Self-driving vehicles are certainly convenient. However, logistically, they constantly face the computational challenge of processing satellite imagery to identify roads before calculating efficient paths through those networks.
In pursuit of a solution, researchers at Seoul National University have developed a chip architecture that handles both tasks while consuming significantly less power than traditional systems. They successfully demonstrated the approach in laboratory hardware and simulations, showing how such chips could eventually be integrated into autonomous vehicle systems.
The team, led by Jong-Ho Lee, built what they call “in-memory path planning” systems using vertically stacked 3D flash memory. Published in Science Advances, the research demonstrates how artificial intelligence hardware can simultaneously recognize roads from satellite images and determine optimal routes without the energy-hungry data transfers that plague conventional computing.
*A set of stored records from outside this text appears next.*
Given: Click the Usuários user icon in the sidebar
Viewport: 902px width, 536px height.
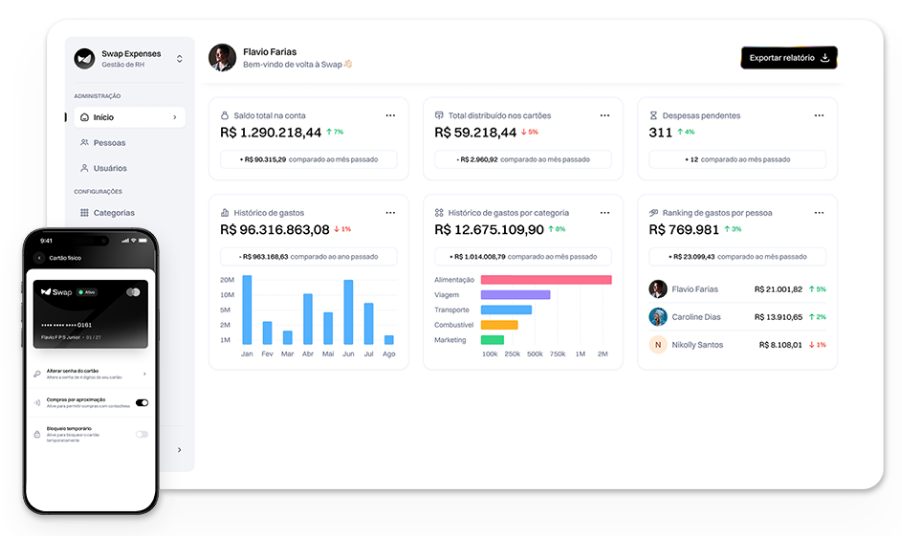Looking at the screenshot, I should coord(84,168).
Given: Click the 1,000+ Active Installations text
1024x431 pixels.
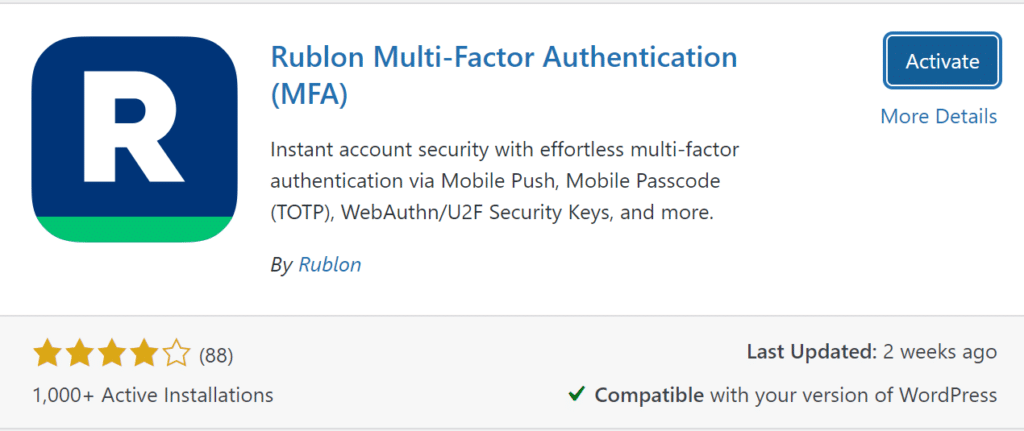Looking at the screenshot, I should coord(152,395).
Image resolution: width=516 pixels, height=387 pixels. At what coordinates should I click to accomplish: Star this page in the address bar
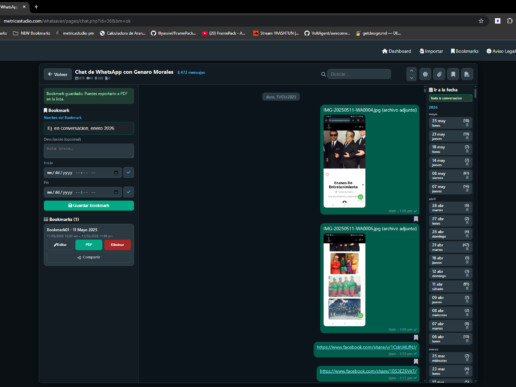[x=481, y=21]
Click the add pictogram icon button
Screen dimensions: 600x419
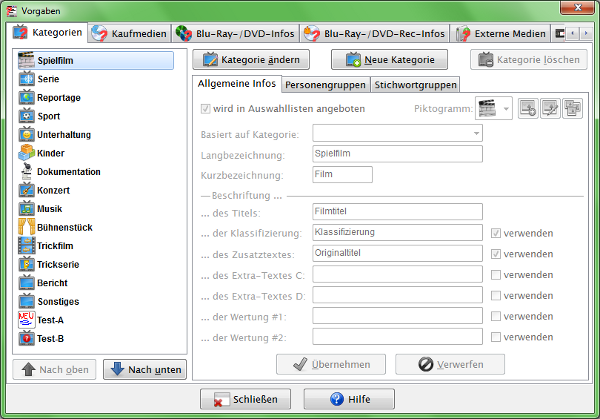coord(528,108)
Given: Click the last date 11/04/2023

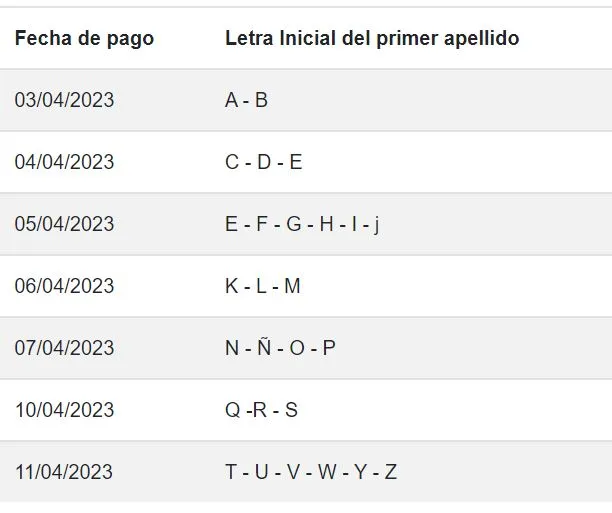Looking at the screenshot, I should click(x=64, y=472).
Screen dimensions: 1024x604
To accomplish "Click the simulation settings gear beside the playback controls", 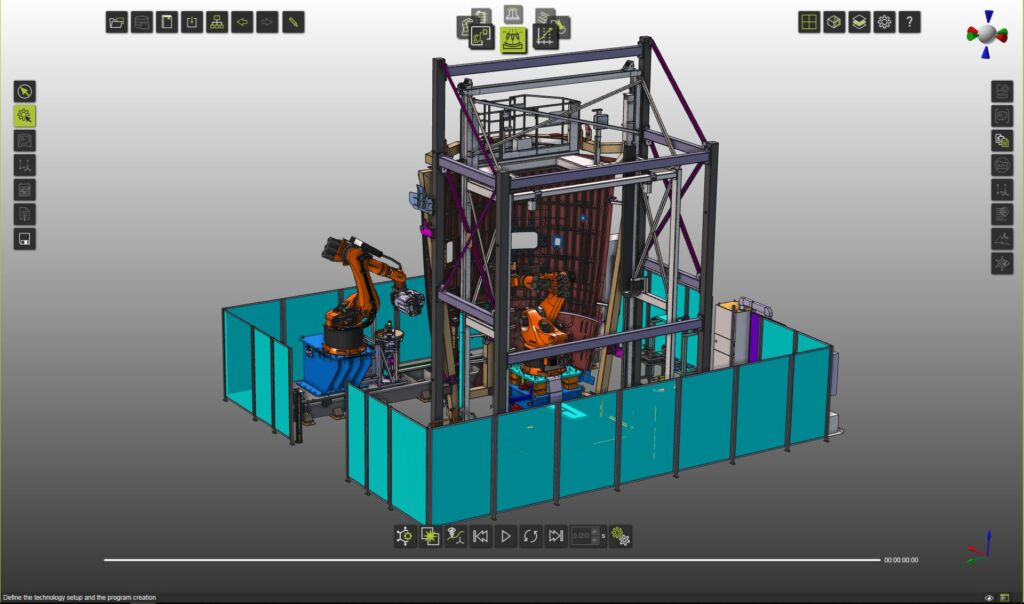I will tap(621, 537).
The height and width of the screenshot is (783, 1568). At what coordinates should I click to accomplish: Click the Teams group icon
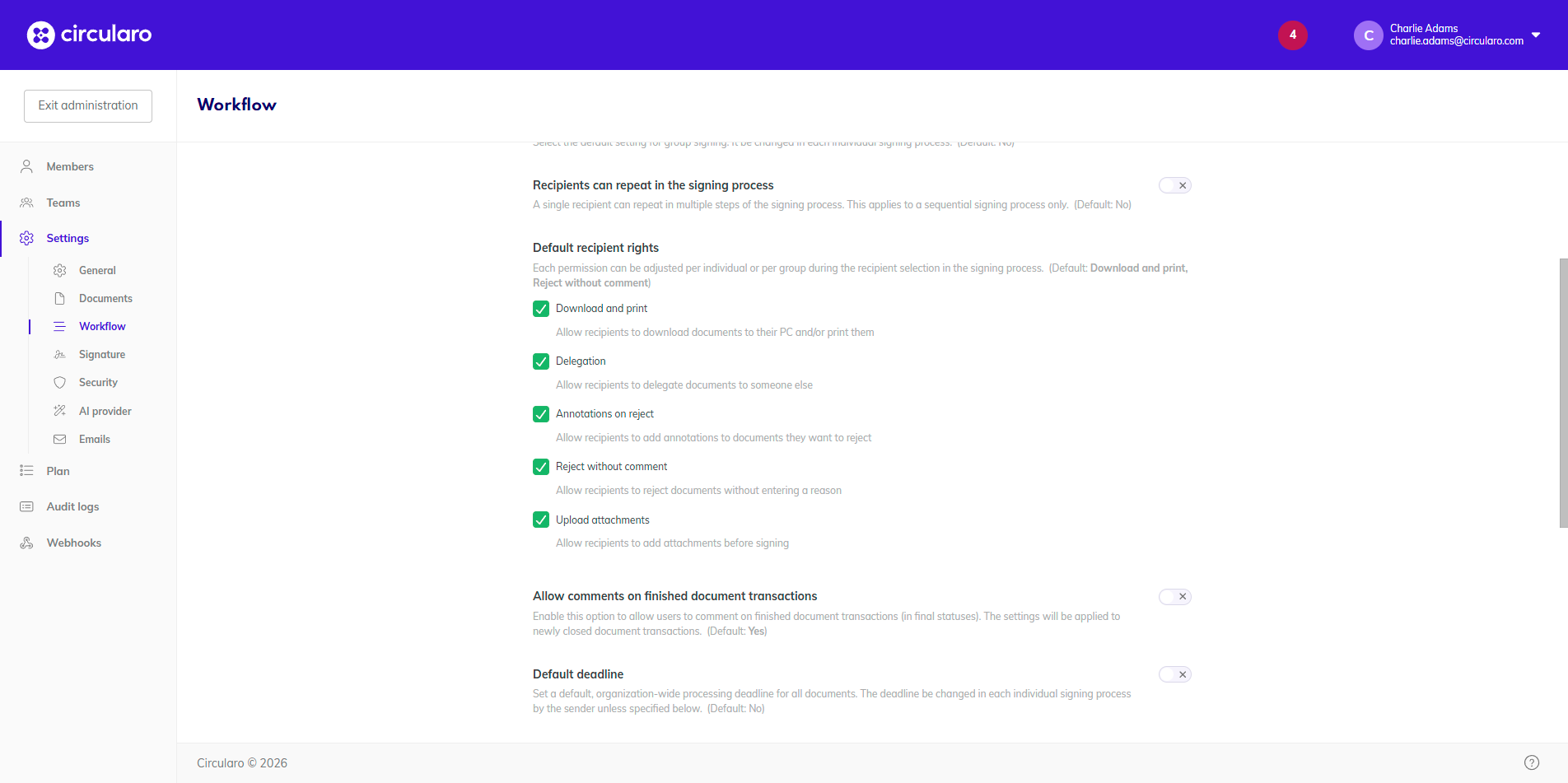[26, 203]
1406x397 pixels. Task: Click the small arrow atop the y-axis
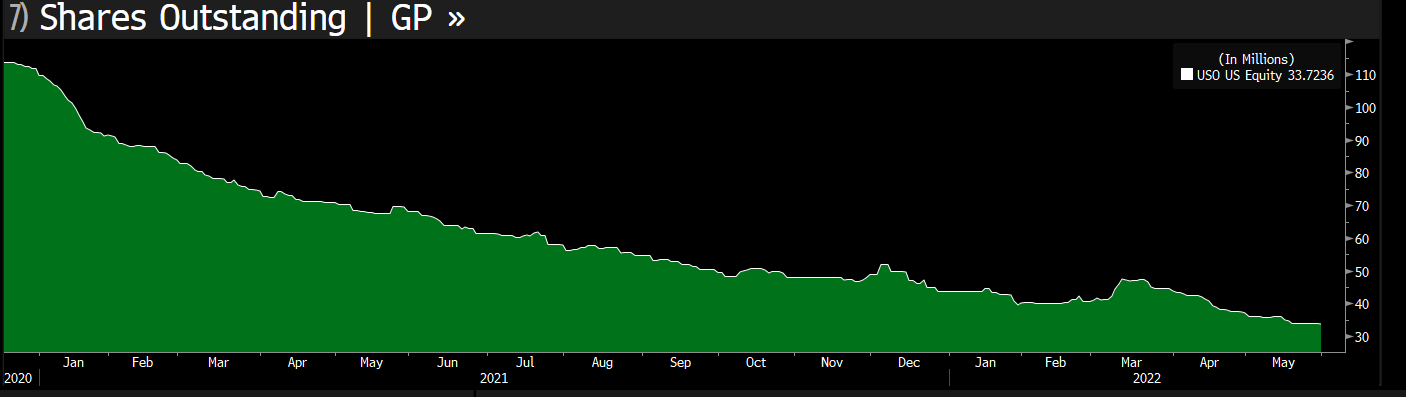1349,43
Path planning algorithms determine where autonomous vehicles should drive based on road data gathered from satellites or drones. Current approaches require separate processing stages: first extracting road information through convolutional neural networks, then using reinforcement learning to select routes that minimize travel time and fuel consumption. Each stage typically demands its own specialized hardware, creating inefficiencies in both physical footprint and power draw.
Computing Where Memory Lives Eliminates Energy Waste
The Seoul National team reimagined how information moves through computer chips. Rather than shuttling data back and forth between separate memory and processing units, their system performs calculations directly within the memory arrays themselves. This compute-in-memory approach eliminates the data transfer bottleneck that constrains conventional processors.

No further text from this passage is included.